One of the most famous examples of non-chronological flashback is in the Orson Welles' film Citizen
Kane (1941). The protagonist, Charles Foster Kane, dies at the beginning, uttering the word Rosebud.
The remainder of the film is framed by a reporter's interviewing Kane's friends and associates, in a futile
effort to discover what the word meant to Kane. As the interviews proceed, pieces of Kane's life unfold in
flashback, but not always chronologically. Welles' use of such unconventional flashbacks was thought to
have been influencedbyWilliam K. Howard's The Power and the Glory, written by Preston Sturges and
released in 1933.
Though usually used to clarify plot or backstory, flashbacks can also act as an unreliable narrator. Alfred
Hitchcock's Stage Fright from 1950 notoriously featured a flashback that did not tell the truth but
dramatized a lie from a witness. The multiple and contradictory staged reconstructions of a crime in Errol
Morris's 1988 documentary The Thin Blue Line are presented as flashbacks based on divergent
testimony. Akira Kurosawa's 1950 Rashomon does this in the most celebrated fictional use of contested
multiple testimonies.
Sometimes a flashback is inserted into a film even though there was none in the original source from
which the film was adapted. The 1956 film version of Rodgers and Hammerstein's stage
musical Carousel used a flashback device which somewhat takes the impact away from a very dramatic
plot development later in the film. This was done because the plot ofCarousel was then considered
unusually strong for a film musical. In film version of Camelot (1967), according to Alan Jay Lerner, a
flashback was added not to soften the blow of a later plot development but because the stage show had
been criticized for shifting too abruptly in tone from near-comedy to tragedy.
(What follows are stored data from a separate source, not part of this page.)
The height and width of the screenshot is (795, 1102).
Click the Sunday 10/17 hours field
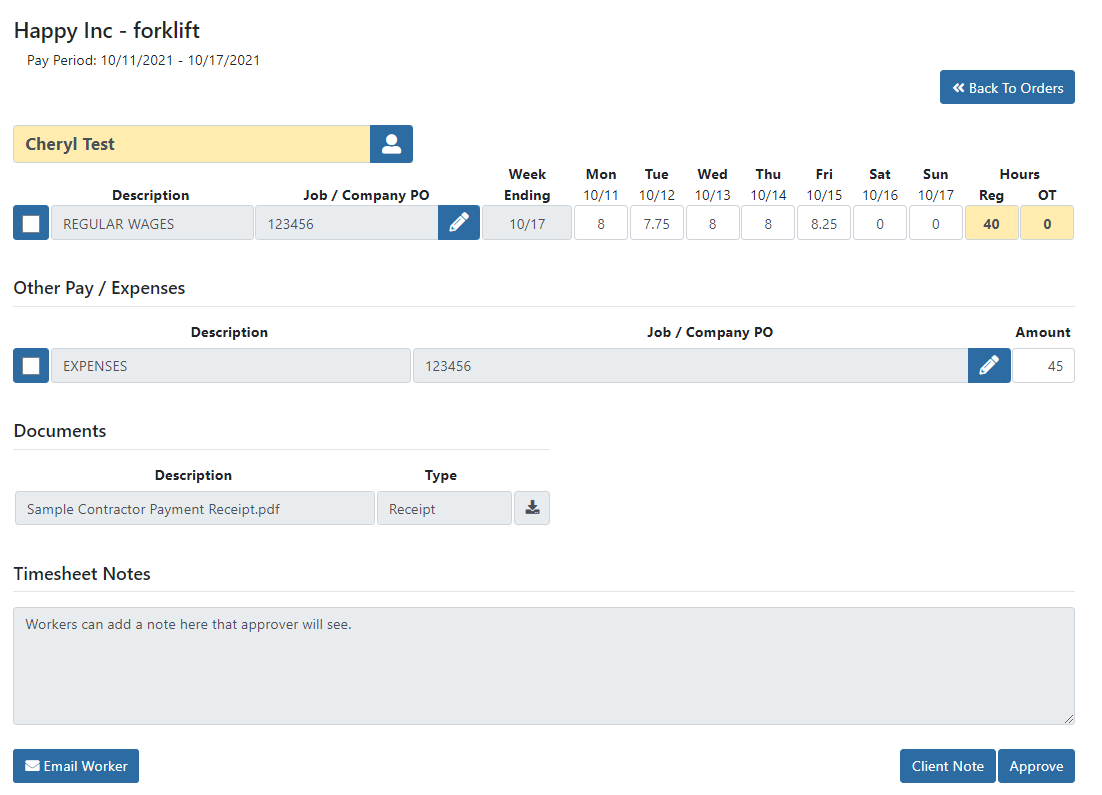click(x=936, y=223)
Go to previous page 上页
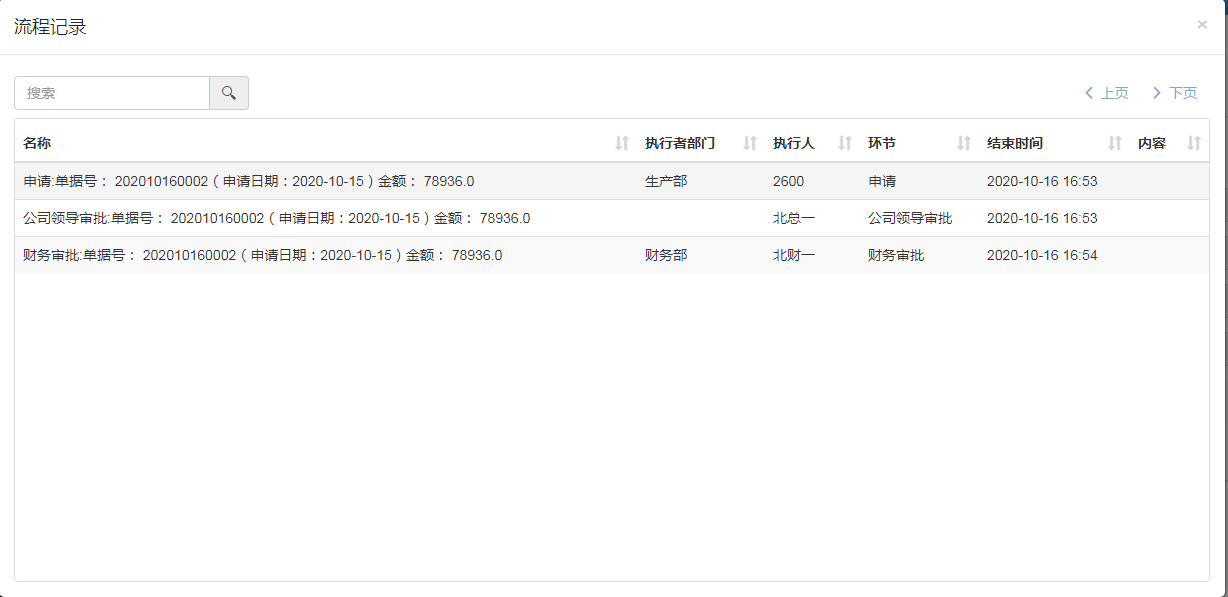The height and width of the screenshot is (597, 1228). pyautogui.click(x=1106, y=93)
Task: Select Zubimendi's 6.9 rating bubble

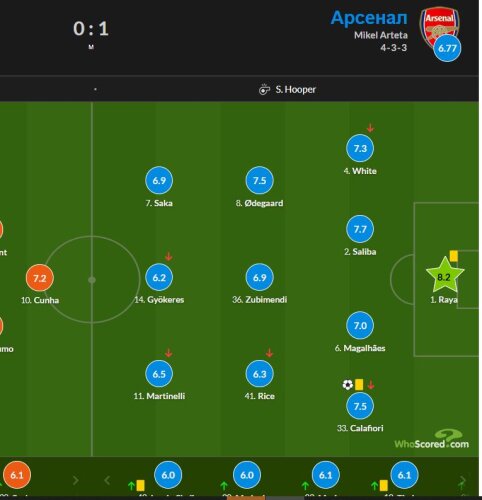Action: [259, 277]
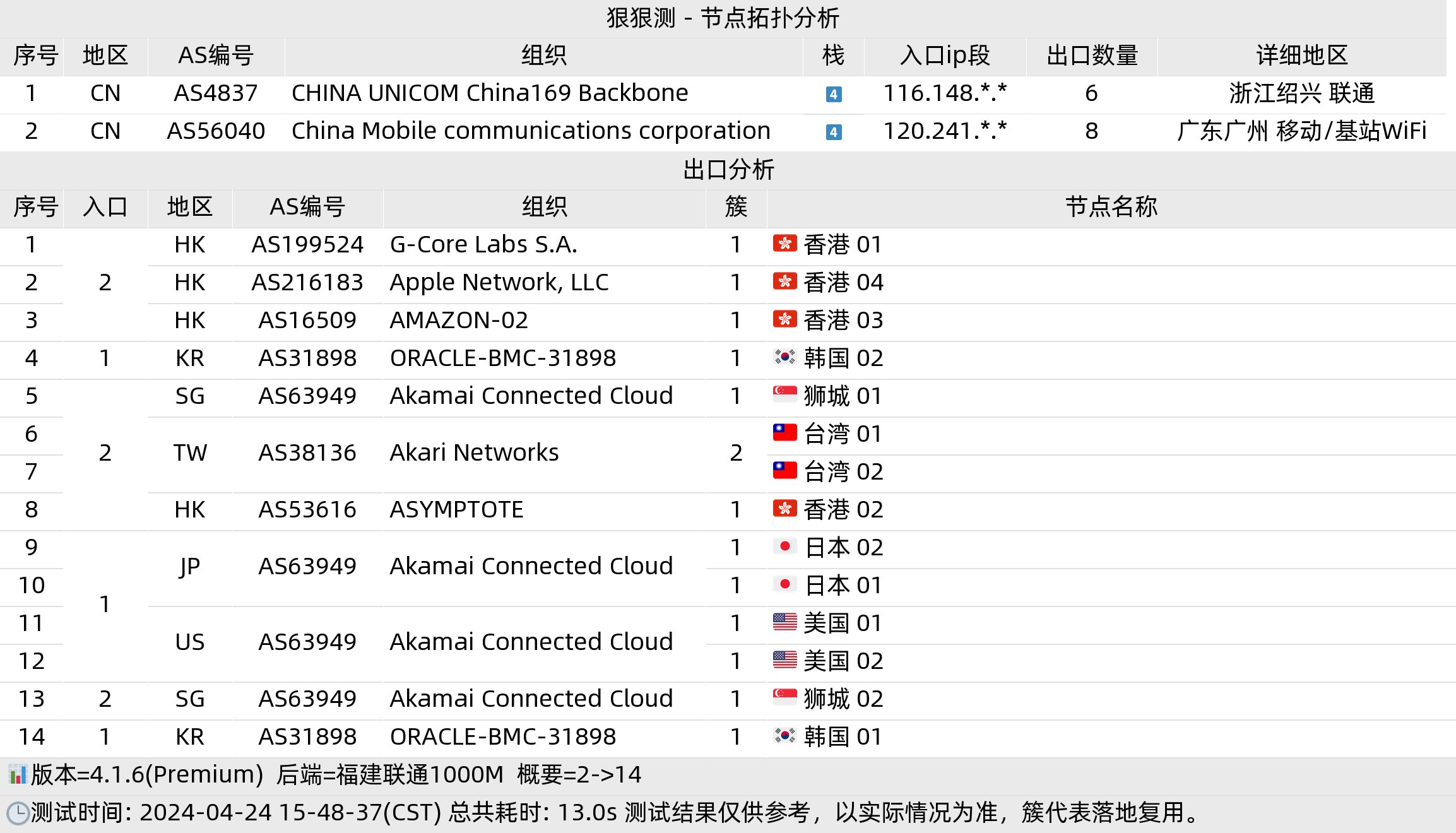Click the 香港 04 node name
The image size is (1456, 833).
click(x=843, y=283)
A good example of both flashback and flashforward is the first scene of La jete (1962). As we learn a
few minutes later, what we are seeing in that scene is a flashback to the past, since the present of the
film's diegesis is a time directly following World War III. However, as we learn at the very end of the film,
that scene also doubles as a prolepsis, since the dying man the boy is seeing is, in fact, himself. In other
words, he is proleptically seeing his own death. We thus have an analepsis and prolepsis in the very
same scene.
Occasionally, a story may contain a flashback within a flashback, with the earliest known example
appearing in Jacques Feyder's L'Atlantide. In John Ford's The Man Who Shot Liberty Valance (1962),
the main action of the film is told in flashback, with the scene of Liberty Valance's murder occurring as a
flashback within that flashback. Other examples that contains flashbacks within flashbacks are the
1968 Japanese film Lone Wolf Isazo[8] and 2004's The Phantom of the Opera, where almost the entire
film (set in 1870) is told as a flashback from 1919 (in black-and-white) and contains other flashbacks; for
example, Madame Giry rescuing the Phantom from a freak show. An extremely convoluted story may
contain flashbacks within flashbacks within flashbacks, as in Six Degrees of Separation, Passage to
Marseille, and The Locket. This technique is a hallmark of Kannada movie director Upendra whose
futuristic flick Super (2010) is set in 2030 and contains multiple flashbacks ranging from 2010 to 2015
depicting a utopian India.
Satyajit Ray experimented with flashbacks in The Adversary (Pratidwandi, 1972), pioneering the
technique of photo-negative flashbacks.[9]